La seconda cosa che ho pensato, però, è stata questa: “ok, la CEI può dire tutto quello che vuole e ci mancherebbe, ma io a un intervento che pretenda di imporre la morale cattolica ai cittadini italiani, e che usa termini bacchettoni come “libertinaggio” non risponderei con un applauso: risponderei con un “grazie, ma non siamo d’accordo: il PresdelCons ha molto di cui giustificarsi ma di certo non è delle sue attitudini sessuali che ci preoccupiamo, e siamo disposti solo a parlare di violazioni della legge o tradimento della correttezza nei confronti degli elettori. Sul “libertinaggio” non esistono preclusioni in una società civile”.

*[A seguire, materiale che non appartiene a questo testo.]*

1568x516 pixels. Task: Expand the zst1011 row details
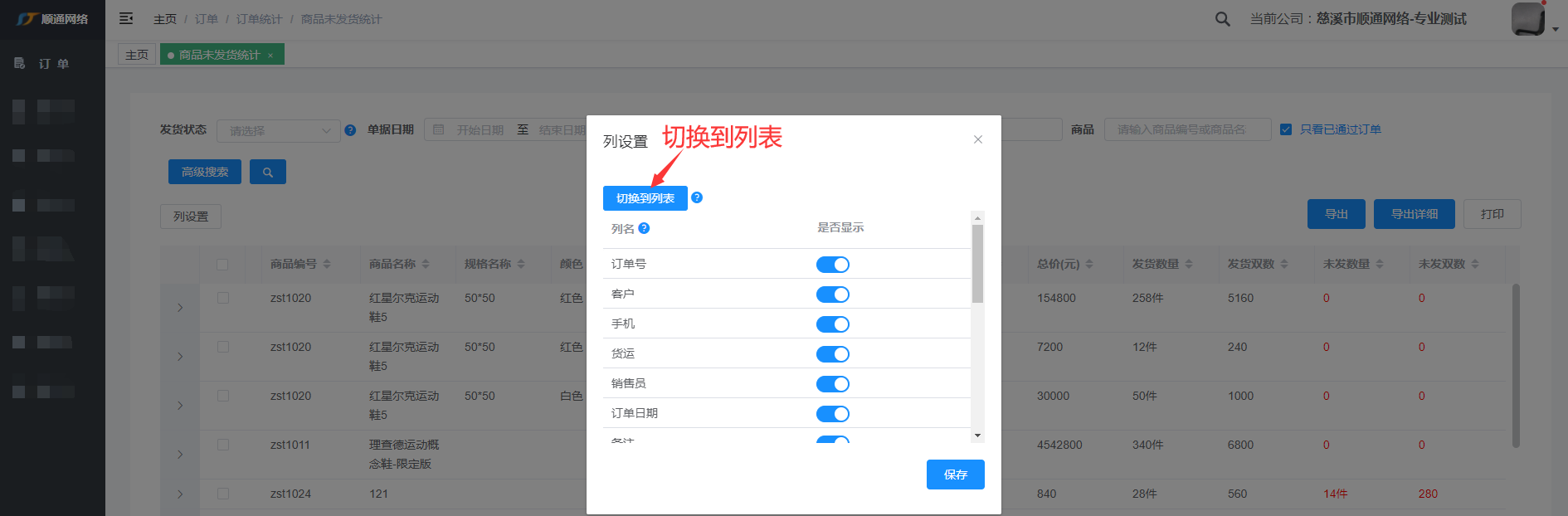coord(180,455)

Poi però ho letto bene il testo dell’omelia di monsignor Crociata. E si presta – volendolo – a un’altra lettura, che può superare il significato strettamente sessuale delle espressioni: e diventare un intervento di morale laicissima, “politico”, del tutto condivisibile e fondato su elementi concreti di rischio sociale e culturale, piuttosto che su ideologie bigotte. Eccolo.
“Assistiamo ad un disprezzo esibito nei confronti di tutto ciò che dice pudore, sobrietà, autocontrollo e allo sfoggio di un libertinaggio gaio e irresponsabile che invera la parola lussuria salvo poi, alla prima occasione, servirsi del richiamo alla moralità, prima tanto dileggiata a parole e con i fatti, per altri scopi, di tipo politico, economico o di altro genere. Nessuno deve pensare che in questo campo non ci sia gravità di comportamenti o che si tratti di affari privati; soprattutto quando sono implicati minori, cosa la cui gravità grida vendetta al cospetto di Dio. Dobbiamo interrogarci tutti sul danno causato e sulle conseguenze prodotte dall’aver tolto l’innocenza a intere nuove generazioni. E innocenza vuol dire diritto a entrare nella vita con la gradualità che la maturazione umana verso una vita buona richiede senza dover subire e conoscere anzitempo la malizia e la malvagità. Per questa via non c’è liberazione, come da qualcuno si va blaterando, ma solo schiavizzazione da cui diventa ancora più difficile emanciparsi”.